Category Archives: Translation

Emails in the bath

News flash:

I interrupt my translation of a bathroom catalogue to bring you this:

Whilst researching a technical word for something or other, I stumbled across an English version of a publication for the very same company that I am currently translating for.

The sentence reads: [Company name] Email makes baths, shower trays and whirlpools scratch-resistant, abrasion-resistant, hygienic, easy to clean and stain resistant.

Great Scott! Which loonhead translated this?? Had they had their brain removed or something? What on earth made them think that “email” would be some sort of  selling point?

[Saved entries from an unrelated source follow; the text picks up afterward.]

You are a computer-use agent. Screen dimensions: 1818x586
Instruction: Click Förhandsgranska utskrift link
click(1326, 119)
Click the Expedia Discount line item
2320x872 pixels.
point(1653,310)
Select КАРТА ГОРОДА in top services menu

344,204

It is easy to misread sentences – or even misunderstand them… but surely one might stop and consider that if the logic seems a bit wonky one is not thinking straight? It does sometimes happen that the original author was writing the piece after a beer too many/a row with their partner/too much sun – in which case the translator should go back to the source [client/agency/author] and ask what it is supposed to mean.

In this case, dear reader, Email in German does not mean e-mail – it is the humble coating on bath tubs: enamel.

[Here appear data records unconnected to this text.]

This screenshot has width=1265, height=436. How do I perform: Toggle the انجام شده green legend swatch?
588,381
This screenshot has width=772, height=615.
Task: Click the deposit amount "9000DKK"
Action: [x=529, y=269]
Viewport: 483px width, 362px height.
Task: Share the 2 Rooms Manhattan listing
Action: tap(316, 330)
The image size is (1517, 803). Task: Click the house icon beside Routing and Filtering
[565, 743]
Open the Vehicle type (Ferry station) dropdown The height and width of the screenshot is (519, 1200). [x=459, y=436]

An irony in this tale is that yesterday I picked up a bathroom catalogue from a local shop – not for background knowledge – but because I am thinking of a few improvements for my bathroom. As I flicked past all the gushing verbiage to find the pictures, specifications and prices, I wept inwardly. Nobody actually reads these finely crafted words… which is probably why the previous translator got away with his/her bath email… nobody noticed.

My life is wasted, I tell you. Wasted!

Colourful words

Recently, I have been involved with two translations that could be said to be rather colourful.

The first required an actual colour scheme. (Mine is not to ask why… I just followed the instructions…I am a translating machine….)

All foreign words and names had to be red (lots) , all abbreviations and acronyms yellow, (and there were lots and lots!), all my queries for discussion with the proofreader turquoise, and mistakes in the original text pink. It looked more like a rainbow than a translation.

The second was dealing with a subject area that could be termed “sensitive”. I was very careful and politically correct in my choice of words to avoid any offence. I wasn’t sure, however, whether to laugh or cry when I found that an acronym used for an organisation had a rather unfortunate meaning in English (I warned the client, but it was too late – this was the registered name) and a website had a URL which didn’t quite spell an offensive English word – but certainly sounds like one if you were to say it out loud.

Oh whoops.

Humph

Mrs Tiggywinkle interrupts her high-level translation work to bring you the  latest news from the cutting edge of intercultural co-operation and understanding.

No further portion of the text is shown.